El trofeo, de Antonio Hernández

Antonio Hernández es un poeta, novelista y ensayista nacido en la localidad gaditana de Arcos. Ha recibido numerosos premios, siendo el último de ellos el Premio Nacional de Poesía del 2014.
Su vinculación con el sentimiento verdiblanco lo podemos encontrar plasmado en su obra La marcha verde. Pero es también autor de una serie de relatos relacionados con el mundo del fútbol.
En esta ocasión traemos uno centrado en su juventud en la capital gaditana. Por los datos que da, una final del Trofeo Carranza entre el Real Madrid y el Barcelona, sabemos que se refiere a la edición de 1959, la V edición del trofeo gaditano. Un partido espectacular en el que el conjunto blanco se impuso 4 a 3.

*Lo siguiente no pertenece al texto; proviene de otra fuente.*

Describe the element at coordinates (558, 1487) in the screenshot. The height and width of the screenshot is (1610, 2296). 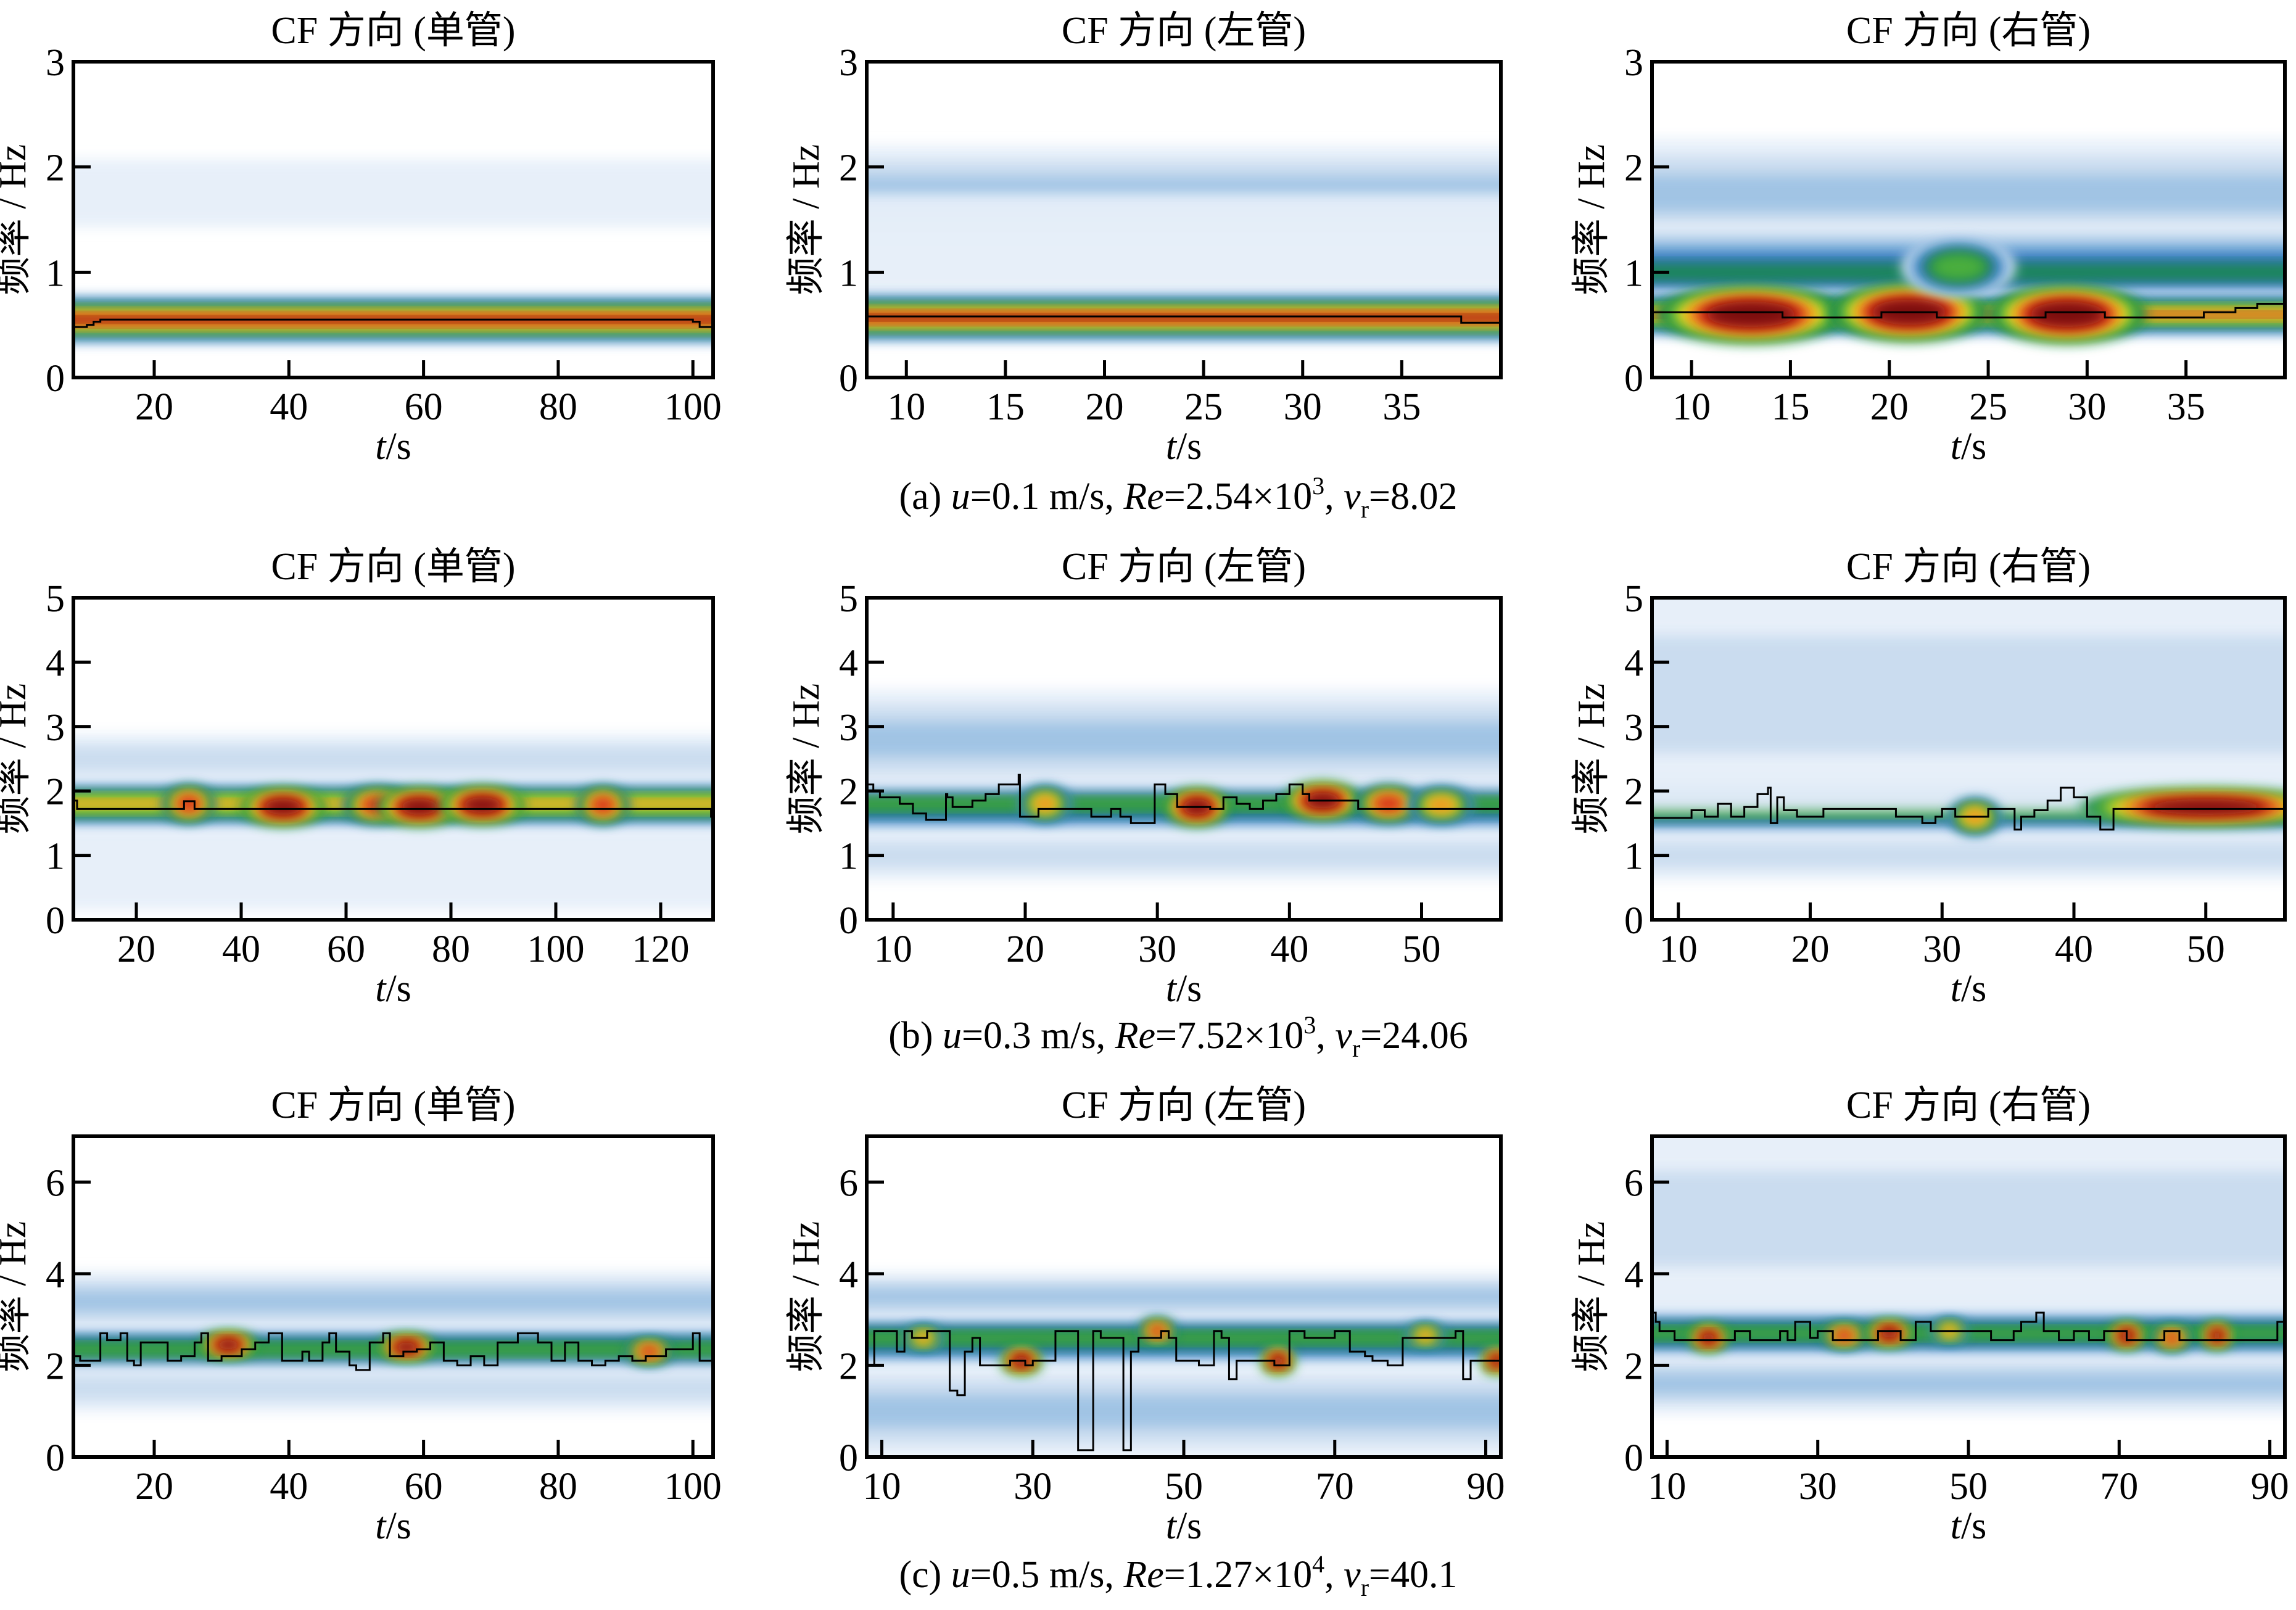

Cuando yo era niño nos llevaron a Cádiz a mí y a mis primos para que echáramos el día en la playa. Los mayores, mis padres y mis tíos, aprovecharían también la jornada matando, como se suele decir, dos pájaros de un tiro: el día soleado de agosto y la noche de fútbol en el estadio Carranza. Jugaban la final del trofeo que lleva ese nombre los dos grandes clubs del momento y de todos los momentos, el Real Madrid y el Barcelona de los Di Stéfano, Puskas, Gento Santamaría, Kubala, Kocsis, Zcibor y Evaristo.
El trofeo, aunque estaba alboreándose en su historia ya era una fiesta, porque los gaditanos lo habían elegido para que deslumbrara como una feria, la que no tienen a la altura de algún pueblo de la provincia. Y habían echado a la calle durante los días de su celebración esa alegría y esa gracia que derraman como un don milagroso que torna la escasez en abundancia, la operación del alma entusiasmada en una alquimia de imaginación y de salero.

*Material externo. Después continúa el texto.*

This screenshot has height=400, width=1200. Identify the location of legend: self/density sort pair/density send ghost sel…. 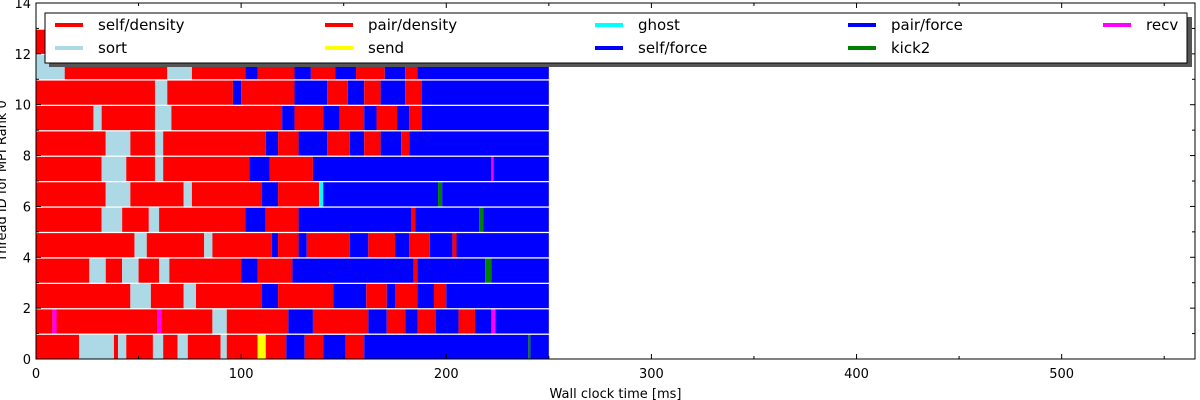
(618, 40).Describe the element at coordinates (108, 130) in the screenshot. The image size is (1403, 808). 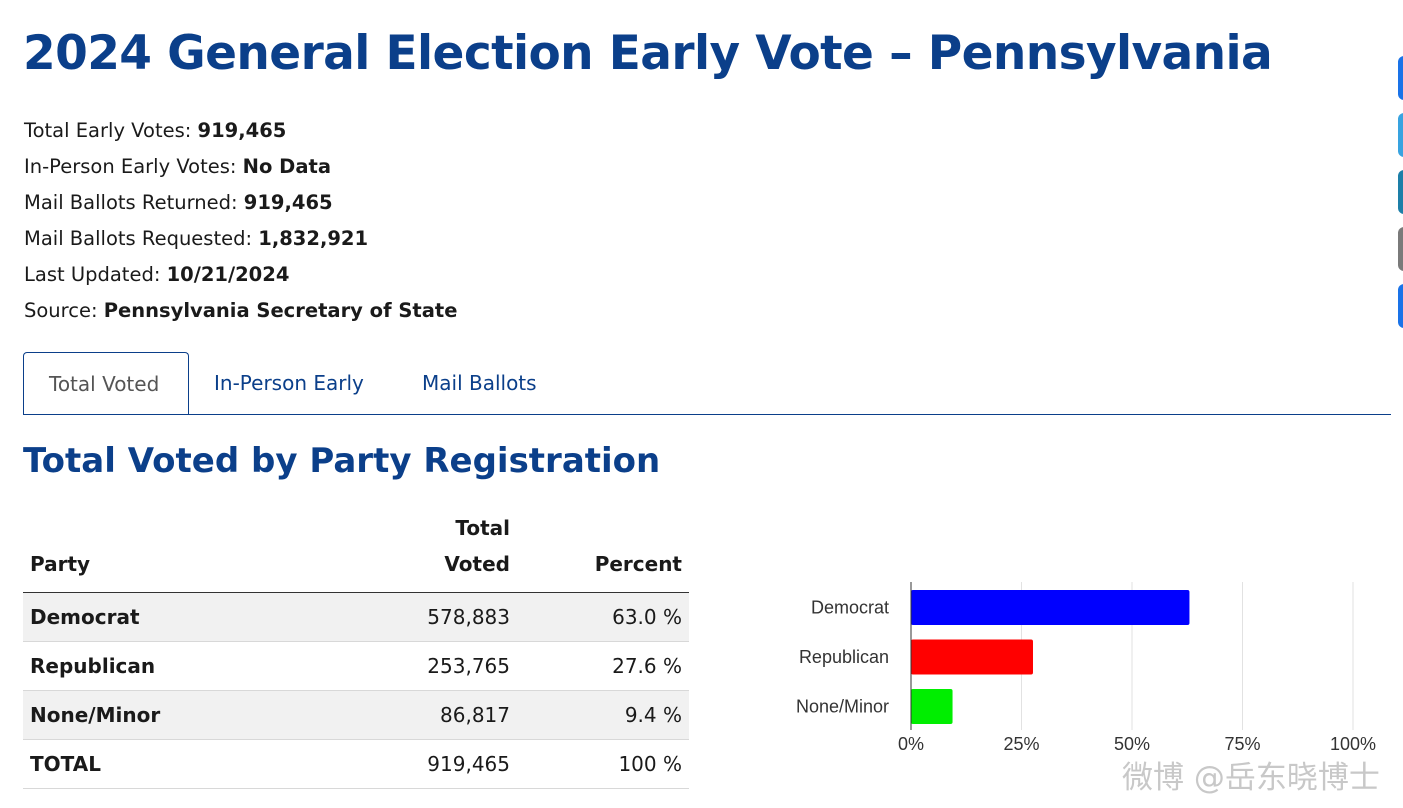
I see `stat-label: Total Early Votes:` at that location.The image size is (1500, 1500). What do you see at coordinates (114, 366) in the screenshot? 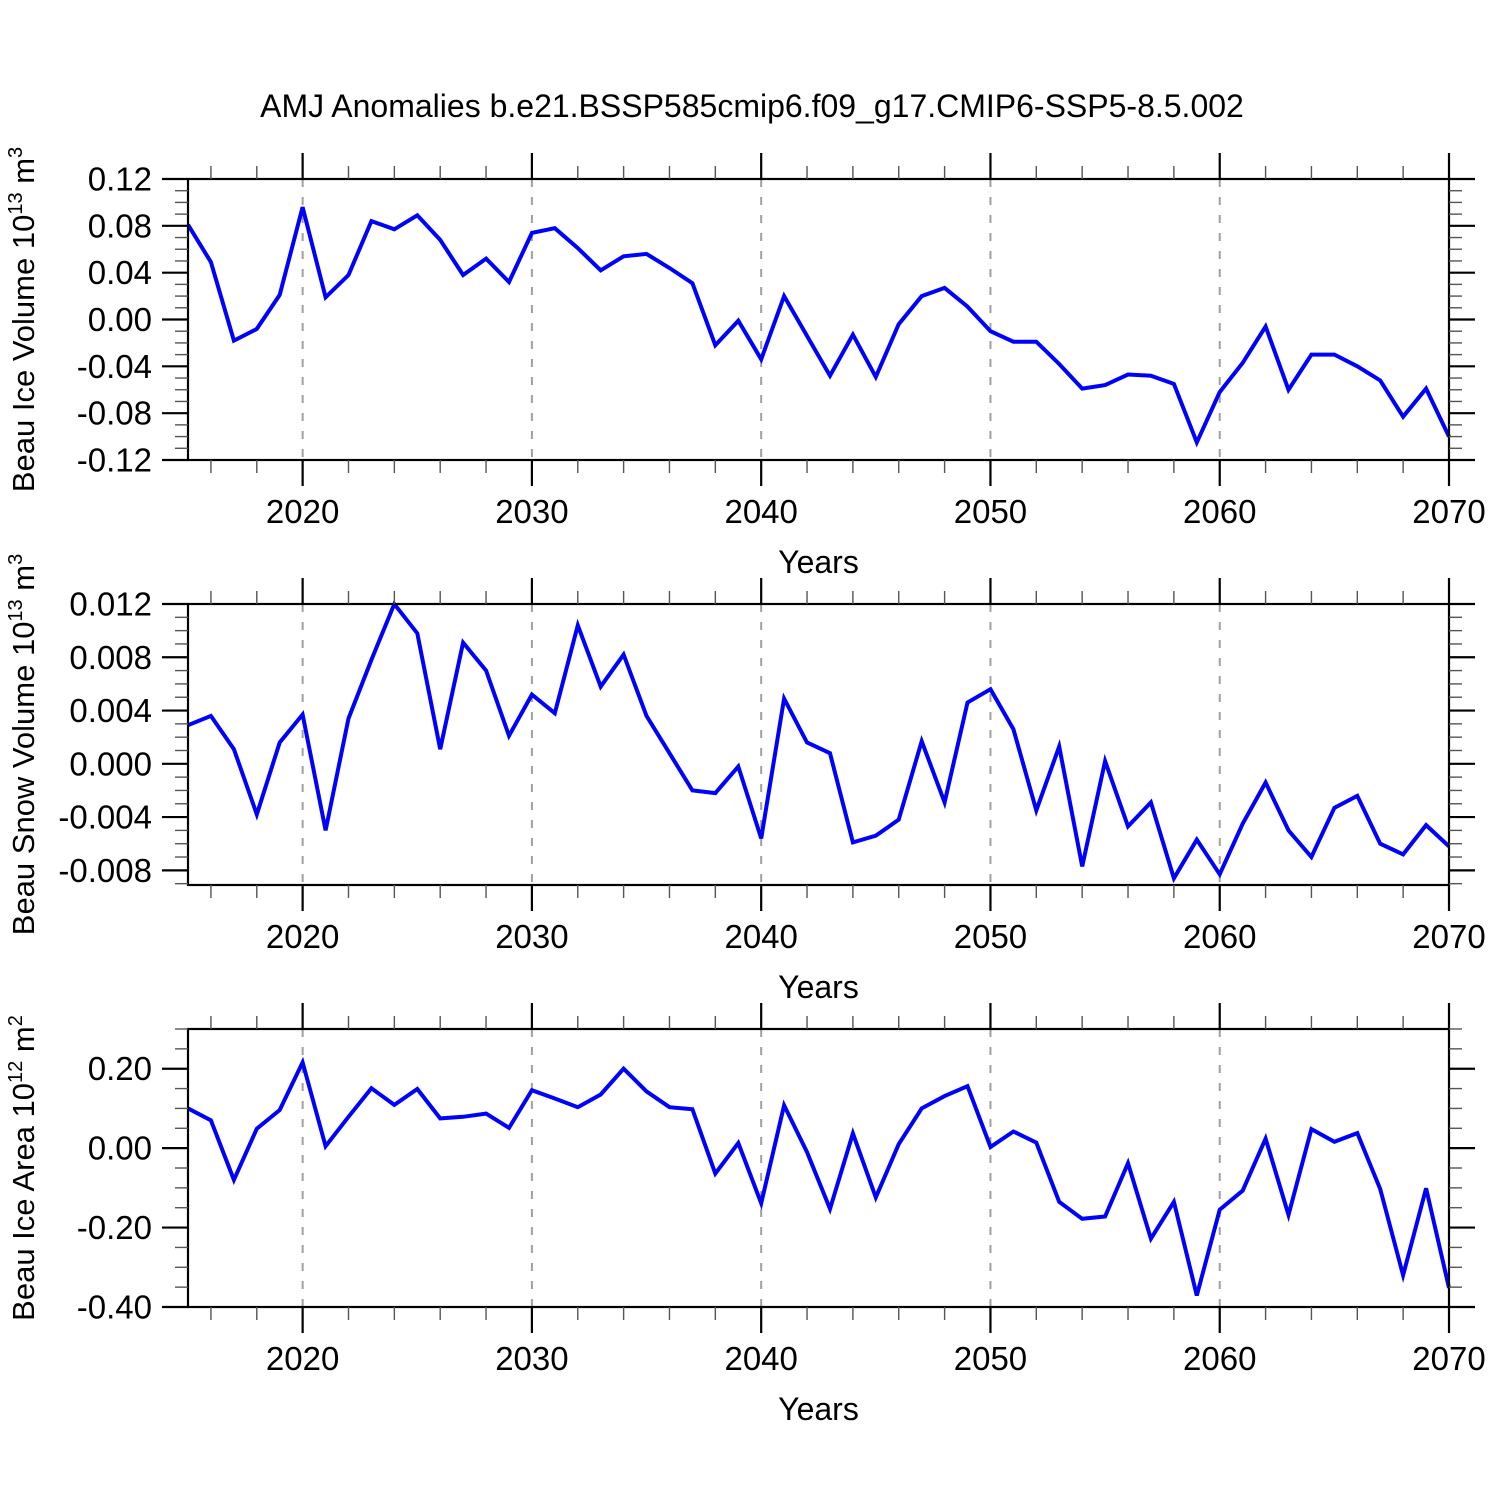
I see `y-tick-label: -0.04` at bounding box center [114, 366].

Recuerdo que la playa estaba atestada de gente porque desde las primeras horas se habían unido a los gaditanos de la capital los de la provincia que llegaban en autobuses cargados de tiestos: mesas, sillas plegables, cacharros de cocina, alguna fresquera y las hamacas para la señora de la casa, reina de su cansancio por unas horas. Y recuerdo que muchos se habían quedado a dormir en ella como si estuvieran esperando que alguien abriera la taquilla del sol para no quedarse sin entrada a su espectáculo del mundo iluminándose.
Había bares con terrazas espaciadamente y multitud de casetas pintadas a rayas rojas y blancas, como la camiseta del Atlético de Bilbao. Y vendedores que pregonaban la rica patata, la boca de La Isla, los camarones como gambas infantes y la cerveza fría, y la cocacola, vagamente familia del regaliz. La playa, en fin, como un imán que atrapaba todo el domingo con su libertad y su pereza.
Sería imposible olvidar la tortilla de patata con arena, los pimientos fritos fríos, la modestia llena de colores de la piriñaca, las sombrillas polícromas como flores gigantes, la dentadura de agua de las olas, el hondo azul multiplicándose hasta perderse. Sería imposible arrancármelo de dentro si lo precisase. Imposible como un hombre que no hubiera tenido infancia.
A esa luz me ata, a aquella que en la memoria gana por goleada al resultado del equipo. Ya no sé quién venció, si el Madrid o el Barcelona, mi padre o mis tíos, forofos de uno o de otro. Pero sé que el trofeo me lo llevé yo a casa. Y a este lugar mío de lejanía donde a veces se reúnen las sonrisas.